Well, lots of people have suspicions. We have an entire industry dedicated to suspicions about the Russia-collusion hypothesis. Does the man who served as Donald Trump’s legal “body man” have any specific evidence to give the House Oversight Committee to prove it true, or even advance the story? Judging from Michael Cohen’s written statement … no, not really.
Here’s the only relevant part of the written statement to the committee’s primary interest:
Questions have been raised about whether I know of direct evidence that Mr. Trump or his campaign colluded with Russia. I do not. I want to be clear. But, I have my suspicions.
Sometime in the summer of 2017, I read all over the media that there had been a meeting in Trump Tower in June 2016 involving Don Jr. and others from the campaign with Russians, including a representative of the Russian government, and an email setting up the meeting with the subject line, “Dirt on Hillary Clinton.” Something clicked in my mind. I remember being in the room with Mr. Trump, probably in early June 2016, when something peculiar happened. Don Jr. came into the room and walked behind his father’s desk – which in itself was unusual. People didn’t just walk behind Mr. Trump’s desk to talk to him. I recalled Don Jr. leaning over to his father and speaking in a low voice, which I could clearly hear, and saying: “The meeting is all set.” I remember Mr. Trump saying, “Ok good…let me know.”
What struck me as I looked back and thought about that exchange between Don Jr. and his father was, first, that Mr. Trump had frequently told me and others that his son Don Jr. had the worst judgment of anyone in the world. And also, that Don Jr. would never set up any meeting of any significance alone – and certainly not without checking with his father.

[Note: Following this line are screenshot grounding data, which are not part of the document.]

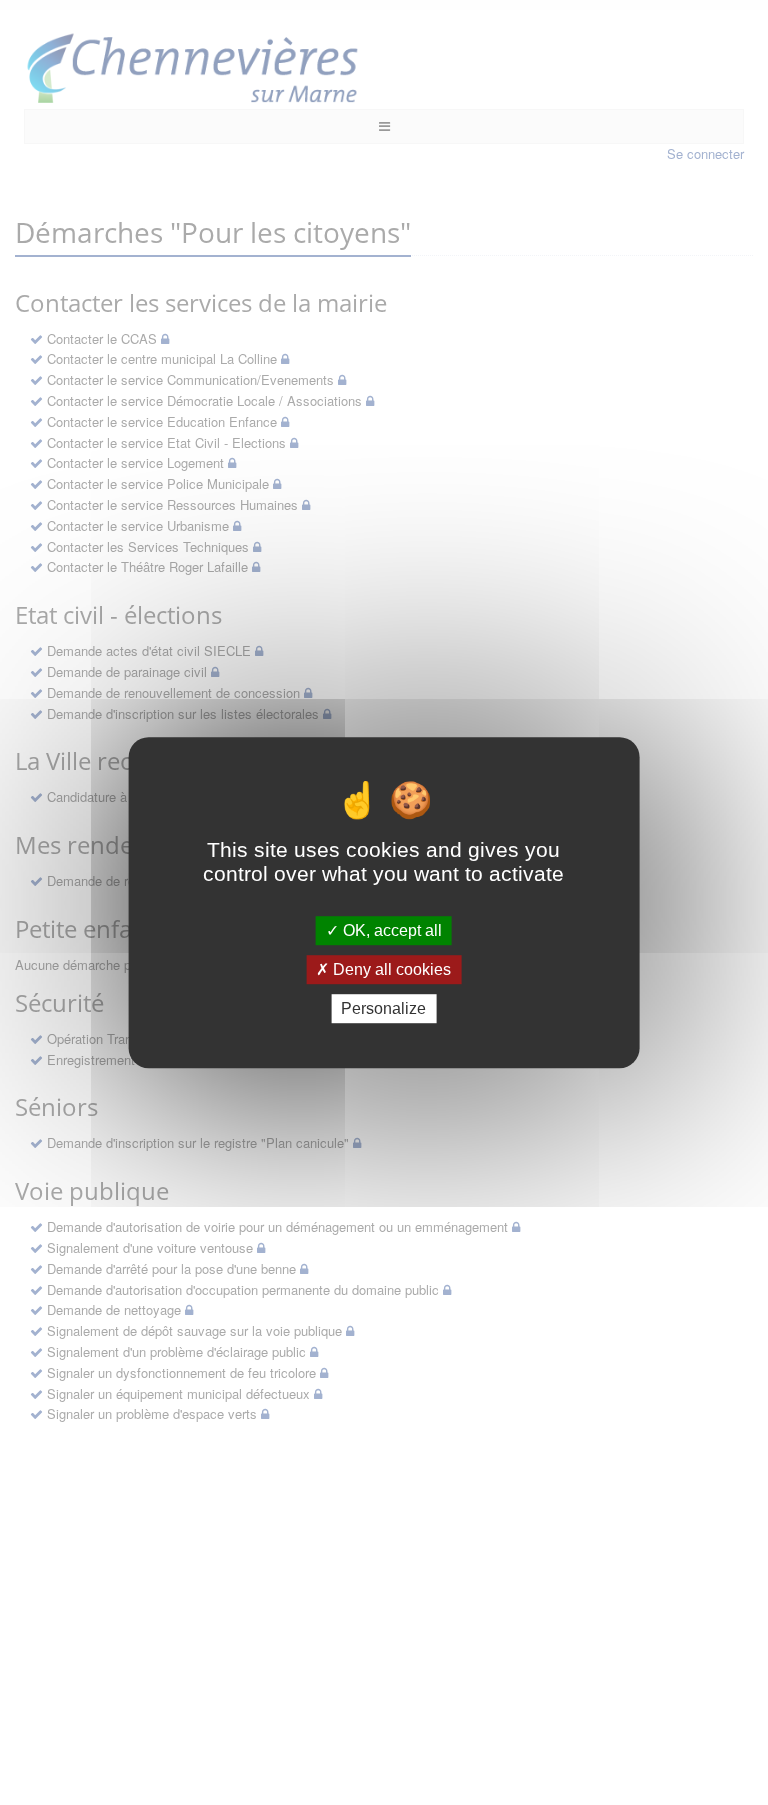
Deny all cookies (390, 969)
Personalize (383, 1008)
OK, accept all (390, 930)
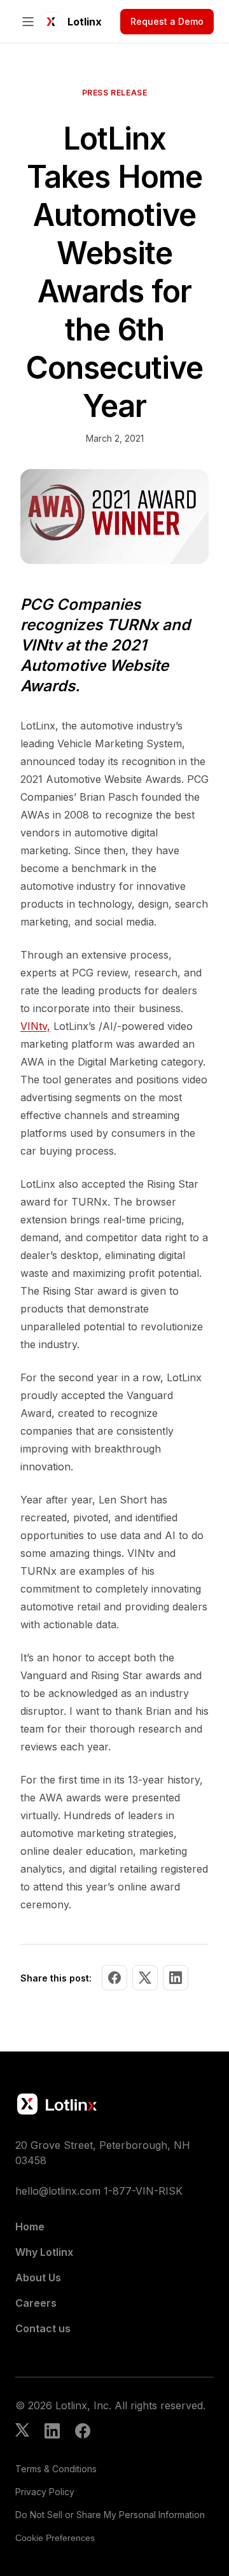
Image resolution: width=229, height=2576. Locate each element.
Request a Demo (167, 21)
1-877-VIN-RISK (143, 2191)
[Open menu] (28, 21)
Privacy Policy (44, 2491)
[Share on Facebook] (114, 1977)
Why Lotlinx (44, 2252)
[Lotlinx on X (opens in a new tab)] (22, 2432)
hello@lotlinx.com (58, 2191)
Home (30, 2226)
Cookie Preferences (55, 2538)
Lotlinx (84, 21)
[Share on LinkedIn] (175, 1977)
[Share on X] (145, 1977)
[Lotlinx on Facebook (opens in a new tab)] (82, 2432)
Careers (36, 2303)
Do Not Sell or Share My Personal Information (110, 2514)
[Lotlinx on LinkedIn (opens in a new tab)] (52, 2432)
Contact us (43, 2328)
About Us (38, 2277)
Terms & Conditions (56, 2468)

I also knew that nothing went on in Trump world, especially the campaign, without Mr. Trump’s knowledge and approval. So, I concluded that Don Jr. was referring to that June 2016 Trump Tower meeting about dirt on Hillary with the Russian representative when he walked behind his dad’s desk that day — and that Mr. Trump knew that was the meeting Don Jr. was talking about when he said, “That’s good…let me know.”
This certainly solves one mystery, but likely not the one Democrats wanted. It makes clear why Robert Mueller had little interest in Cohen, booting him to the Southern District of New York early in the probe. Cohen’s not kidding when he says he has “no evidence” if this half-baked recalled memory is the best he can do on Russia collusion. Testimony like this wouldn’t get laughed out of court; it wouldn’t make it through the door in the first place. It’s useless and baseless speculation, which makes it equivalent to much of what the Suspicion Industry has produced thus far.
Let’s parse this out. Sometime a year later, Cohen remembers Don Jr telling his father that “the meeting is all set” at some time the previous summer, “probably” in early June before the now-infamous Trump Tower meeting with Natalia Veselnitskaya. Maybe Cohen remembers that correctly, although Don Jr also helps run the family business and presumably takes a lot of meetings. As “nothing went on in Trump world … without Mr. Trump’s knowledge and approval,” that might have been a reference to any number of meetings. Cohen even frames this in light of Don Jr’s incompetence requiring his father’s close supervision (which the Trump Tower episode tends to confirm anyway). None of this “struck” him as odd until, apparently, Cohen had incentives to start thinking of things in that way. Not to mention, although I will, that Cohen’s a convicted perjurer.
If that’s all Michael Cohen has to give on the Russia-collusion hypothesis, then one can scratch off yet another potential conduit for that conspiracy theory. Who’s left in Trump’s inner circle as the middleman for the hypothesis to work? Trump trusted Cohen to do his dirty work for years, and yet Cohen’s got nothing but this ephemeral speculative memory. Mueller threw the book at Manafort but never connected him to any Russia-collusion efforts. Roger Stone might have told Trump that Wikileaks had dirt on Hillary Clinton, but why would Trump need Stone to pass that gossip along if Trump was colluding to get it from Russia? For that matter, why would he need Wikileaks?
While the rest of Cohen’s statement might be of interest to Oversight, the two intelligence committees will find Cohen a waste of time, at least based on this opening salvo. That would put them on par with Robert Mueller and his team, who managed to learn that lesson a hell of a lot more quickly than Congress has.